Hive Storage Plugin

Drill 1.1 and later supports Hive 1.0. To access Hive tables using custom SerDes or InputFormat/OutputFormat, all nodes running Drillbits must have the SerDes or InputFormat/OutputFormat JAR files in the <drill_installation_directory>/jars/3rdparty folder.

Hive Remote Metastore Configuration

The Hive metastore runs as a separate service outside of Hive. Drill communicates with the Hive metastore through Thrift. The metastore service communicates with the Hive database over JDBC. Point Drill to the Hive metastore service address, and provide the connection parameters in a Hive storage plugin configuration to configure a connection to Drill.

Note

Verify that the Hive metastore service is running before you register the Hive metastore.

To register a remote Hive metastore with Drill:

  1. Issue the following command to start the Hive metastore service on the system specified in the hive.metastore.uris: hive --service metastore
  2. In the Drill Web Console, select the Storage tab.
  3. In the list of disabled storage plugins in the Drill Web Console, click Update next to hive. The Hive storage plugin configuration appears:

    {
      "type": "hive",
      "enabled": false,
      "configProps": {
        "hive.metastore.uris": "",
        "javax.jdo.option.ConnectionURL": "jdbc:derby:;databaseName=../sample-data/drill_hive_db;create=true",
        "hive.metastore.warehouse.dir": "/tmp/drill_hive_wh",
        "fs.default.name": "file:///",
        "hive.metastore.sasl.enabled": "false"
      }
    }
    
  4. In the configuration window, add the Thrift URI and port to hive.metastore.uris. For example:

      ...
         "configProps": {
         "hive.metastore.uris": "thrift://<host>:<port>",
      ...
    
  5. Change the default location of files to suit your environment; for example, change "fs.default.name" property from "file:///" to hdfs:// or hdfs://<host name>:<port>. The "fs.default.name" that includes a host name and port must point to the main control node. For example:

      {
        "type": "hive",
        "enabled": false,
        "configProps": {
        "hive.metastore.uris": "thrift://hdfs41:9083",
        "hive.metastore.sasl.enabled": "false",
        "fs.default.name": "hdfs://10.10.10.41/"
        }
      }
    
  6. Click Enable.

Hive Embedded Metastore Configuration

The Hive metastore configuration is embedded within the Drill process.
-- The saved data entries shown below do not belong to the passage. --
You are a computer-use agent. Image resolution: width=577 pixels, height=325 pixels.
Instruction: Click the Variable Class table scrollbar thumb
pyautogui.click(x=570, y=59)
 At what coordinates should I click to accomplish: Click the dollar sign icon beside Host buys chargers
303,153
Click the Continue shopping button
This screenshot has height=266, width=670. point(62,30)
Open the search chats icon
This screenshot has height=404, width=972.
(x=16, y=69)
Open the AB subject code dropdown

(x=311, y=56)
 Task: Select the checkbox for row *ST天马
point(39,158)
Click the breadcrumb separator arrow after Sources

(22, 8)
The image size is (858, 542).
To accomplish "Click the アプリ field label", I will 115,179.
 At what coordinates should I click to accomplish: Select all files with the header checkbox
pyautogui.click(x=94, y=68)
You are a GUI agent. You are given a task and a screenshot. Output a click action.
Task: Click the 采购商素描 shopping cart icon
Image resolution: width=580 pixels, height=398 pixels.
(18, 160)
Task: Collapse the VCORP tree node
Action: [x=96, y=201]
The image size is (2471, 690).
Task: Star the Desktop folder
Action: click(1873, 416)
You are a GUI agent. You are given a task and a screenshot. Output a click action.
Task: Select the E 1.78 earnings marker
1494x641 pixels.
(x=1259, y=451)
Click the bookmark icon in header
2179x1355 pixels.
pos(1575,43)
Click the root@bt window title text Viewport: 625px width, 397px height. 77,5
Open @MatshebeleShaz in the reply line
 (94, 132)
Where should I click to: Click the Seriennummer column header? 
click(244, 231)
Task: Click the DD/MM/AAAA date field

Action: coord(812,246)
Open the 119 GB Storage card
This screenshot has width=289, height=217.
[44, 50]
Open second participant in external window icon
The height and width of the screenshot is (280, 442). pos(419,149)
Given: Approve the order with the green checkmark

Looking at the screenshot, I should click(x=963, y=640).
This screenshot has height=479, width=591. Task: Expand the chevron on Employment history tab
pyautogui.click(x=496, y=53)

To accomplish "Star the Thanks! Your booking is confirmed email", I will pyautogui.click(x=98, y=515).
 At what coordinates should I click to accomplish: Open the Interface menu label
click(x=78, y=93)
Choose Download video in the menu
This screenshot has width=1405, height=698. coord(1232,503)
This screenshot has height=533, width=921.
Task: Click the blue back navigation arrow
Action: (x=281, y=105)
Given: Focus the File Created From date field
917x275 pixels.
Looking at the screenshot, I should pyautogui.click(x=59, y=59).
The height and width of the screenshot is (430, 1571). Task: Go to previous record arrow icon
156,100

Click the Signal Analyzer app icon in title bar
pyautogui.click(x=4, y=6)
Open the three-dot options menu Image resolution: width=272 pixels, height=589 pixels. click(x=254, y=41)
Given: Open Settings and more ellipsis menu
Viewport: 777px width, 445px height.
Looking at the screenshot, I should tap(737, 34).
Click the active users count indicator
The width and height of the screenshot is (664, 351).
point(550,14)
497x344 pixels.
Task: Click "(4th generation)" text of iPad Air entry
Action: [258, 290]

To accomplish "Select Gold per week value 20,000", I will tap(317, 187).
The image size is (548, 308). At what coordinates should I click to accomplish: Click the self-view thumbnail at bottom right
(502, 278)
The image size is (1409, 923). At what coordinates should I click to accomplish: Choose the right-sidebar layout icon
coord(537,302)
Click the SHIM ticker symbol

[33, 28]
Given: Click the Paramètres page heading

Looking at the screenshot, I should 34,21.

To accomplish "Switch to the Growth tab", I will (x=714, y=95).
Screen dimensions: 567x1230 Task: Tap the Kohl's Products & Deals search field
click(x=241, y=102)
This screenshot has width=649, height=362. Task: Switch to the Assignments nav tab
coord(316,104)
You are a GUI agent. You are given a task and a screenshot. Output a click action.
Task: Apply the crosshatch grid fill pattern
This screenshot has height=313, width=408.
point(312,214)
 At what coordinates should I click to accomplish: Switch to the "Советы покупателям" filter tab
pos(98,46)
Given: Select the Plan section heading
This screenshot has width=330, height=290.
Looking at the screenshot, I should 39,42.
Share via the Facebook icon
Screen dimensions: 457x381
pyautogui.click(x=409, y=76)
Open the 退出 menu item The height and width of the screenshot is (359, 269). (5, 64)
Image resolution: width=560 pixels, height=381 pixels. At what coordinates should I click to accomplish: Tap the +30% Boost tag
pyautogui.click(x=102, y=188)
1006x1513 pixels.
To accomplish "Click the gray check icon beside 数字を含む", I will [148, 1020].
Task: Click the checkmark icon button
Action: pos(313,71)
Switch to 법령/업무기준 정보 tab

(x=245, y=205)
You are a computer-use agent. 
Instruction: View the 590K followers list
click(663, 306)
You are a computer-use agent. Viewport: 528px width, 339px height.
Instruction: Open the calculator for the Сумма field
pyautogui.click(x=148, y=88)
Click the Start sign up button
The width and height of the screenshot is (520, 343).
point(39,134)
Configure an embedded metastore only in a cluster that runs a single Drillbit and only for testing purposes. Do not embed the Hive metastore in production systems.

Provide the metastore database configuration settings in the Drill Web Console. Before you configure an embedded Hive metastore, verify that the driver you use to connect to the Hive metastore is in the Drill classpath located in /<drill installation directory>/lib/. If the driver is not there, copy the driver to /<drill installation directory>/lib on the Drill node. For more information about storage types and configurations, refer to "Hive Metastore Administration".

To configure an embedded Hive metastore, complete the following steps:

  1. In the Drill Web Console, and select the Storage tab.
  2. In the disabled storage plugin configurations section, click Update next to hive.
  3. In the configuration window, add the database configuration settings.

    Example

      {
        "type": "hive",
        "enabled": false,
        "configProps": {
          "hive.metastore.uris": "",
          "javax.jdo.option.ConnectionURL": "jdbc:<database>://<host:port>/<metastore database>",
          "hive.metastore.warehouse.dir": "/tmp/drill_hive_wh",
          "fs.default.name": "file:///",
          "hive.metastore.sasl.enabled": "false"
        }
      }
    
  4. Change the "fs.default.name" attribute to specify the default location of files. The value needs to be a URI that is available and capable of handling file system requests. For example, change the local file system URI "file:///" to the HDFS URI: hdfs://, or to the path on HDFS with a namenode: hdfs://<hostname>:<port>

  5. Click Enable.

The "javax.jdo.option.ConnectionURL" might be a MySQL database that stores the metadata. The Hive metastore service provides access to the physical DB like MySQL. MySQL stores the metadata.

After configuring a Hive storage plugin, you can query Hive tables.